[Collected data entries]
----------

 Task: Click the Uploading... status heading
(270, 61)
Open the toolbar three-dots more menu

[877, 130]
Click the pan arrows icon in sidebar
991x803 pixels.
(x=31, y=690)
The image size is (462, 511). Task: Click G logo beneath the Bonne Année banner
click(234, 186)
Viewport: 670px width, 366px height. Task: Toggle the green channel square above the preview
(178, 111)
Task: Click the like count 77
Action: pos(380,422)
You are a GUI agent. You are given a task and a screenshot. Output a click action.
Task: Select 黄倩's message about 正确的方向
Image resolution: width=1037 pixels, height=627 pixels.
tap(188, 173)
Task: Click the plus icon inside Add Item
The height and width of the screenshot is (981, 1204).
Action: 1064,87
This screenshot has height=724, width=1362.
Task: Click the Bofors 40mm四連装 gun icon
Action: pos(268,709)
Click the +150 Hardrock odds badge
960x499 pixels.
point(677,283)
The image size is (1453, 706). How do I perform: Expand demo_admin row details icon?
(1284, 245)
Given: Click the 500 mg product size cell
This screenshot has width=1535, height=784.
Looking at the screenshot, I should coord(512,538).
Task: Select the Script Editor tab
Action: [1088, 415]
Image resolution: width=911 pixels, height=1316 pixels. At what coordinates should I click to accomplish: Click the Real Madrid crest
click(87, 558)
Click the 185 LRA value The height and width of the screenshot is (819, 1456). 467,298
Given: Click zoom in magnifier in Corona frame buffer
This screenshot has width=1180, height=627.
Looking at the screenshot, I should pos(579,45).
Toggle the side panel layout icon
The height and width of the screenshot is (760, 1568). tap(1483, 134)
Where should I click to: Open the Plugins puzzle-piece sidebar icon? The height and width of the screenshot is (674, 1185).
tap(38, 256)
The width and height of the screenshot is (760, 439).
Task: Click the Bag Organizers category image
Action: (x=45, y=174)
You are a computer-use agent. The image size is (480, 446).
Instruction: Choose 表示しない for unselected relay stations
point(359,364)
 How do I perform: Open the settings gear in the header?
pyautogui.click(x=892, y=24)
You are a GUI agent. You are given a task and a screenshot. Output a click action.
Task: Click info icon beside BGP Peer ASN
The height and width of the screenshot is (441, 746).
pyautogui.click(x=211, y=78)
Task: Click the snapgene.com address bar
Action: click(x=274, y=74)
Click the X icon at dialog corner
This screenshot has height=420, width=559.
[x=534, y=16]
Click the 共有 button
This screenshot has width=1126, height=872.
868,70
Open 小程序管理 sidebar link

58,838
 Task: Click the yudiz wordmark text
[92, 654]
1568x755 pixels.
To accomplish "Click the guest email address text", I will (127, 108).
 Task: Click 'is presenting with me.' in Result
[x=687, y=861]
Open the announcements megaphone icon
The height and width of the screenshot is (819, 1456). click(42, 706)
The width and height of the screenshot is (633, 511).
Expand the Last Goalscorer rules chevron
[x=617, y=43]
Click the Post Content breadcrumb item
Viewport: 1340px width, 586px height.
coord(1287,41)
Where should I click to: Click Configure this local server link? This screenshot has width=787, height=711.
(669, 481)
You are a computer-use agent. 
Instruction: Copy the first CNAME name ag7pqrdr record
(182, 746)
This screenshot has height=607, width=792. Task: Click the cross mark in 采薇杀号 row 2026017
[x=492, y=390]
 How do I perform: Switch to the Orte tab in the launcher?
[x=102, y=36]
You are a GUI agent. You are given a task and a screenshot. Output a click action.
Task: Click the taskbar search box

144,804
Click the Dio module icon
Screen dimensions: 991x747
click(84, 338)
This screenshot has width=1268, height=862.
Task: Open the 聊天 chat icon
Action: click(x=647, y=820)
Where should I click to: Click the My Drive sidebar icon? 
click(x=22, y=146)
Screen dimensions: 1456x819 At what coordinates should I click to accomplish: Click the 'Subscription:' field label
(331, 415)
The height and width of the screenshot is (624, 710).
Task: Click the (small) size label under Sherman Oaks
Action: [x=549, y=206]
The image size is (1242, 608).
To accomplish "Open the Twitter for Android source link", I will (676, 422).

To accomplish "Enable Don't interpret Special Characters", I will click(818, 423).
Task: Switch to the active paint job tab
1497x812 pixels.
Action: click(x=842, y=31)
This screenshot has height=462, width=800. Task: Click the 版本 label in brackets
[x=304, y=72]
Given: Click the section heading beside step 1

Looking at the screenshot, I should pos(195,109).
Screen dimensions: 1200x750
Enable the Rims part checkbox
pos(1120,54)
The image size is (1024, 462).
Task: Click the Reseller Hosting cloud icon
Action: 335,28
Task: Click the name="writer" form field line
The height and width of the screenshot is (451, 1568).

----------

_Exercise brief_
Format the listing from its first line through the line containing "(x=31, y=690)", that line included, as a JSON list of strings, one string per line, skipping blank lines.

_The output_
[
  " Task: Click the Uploading... status heading",
  "(270, 61)",
  "Open the toolbar three-dots more menu",
  "[877, 130]",
  "Click the pan arrows icon in sidebar",
  "991x803 pixels.",
  "(x=31, y=690)"
]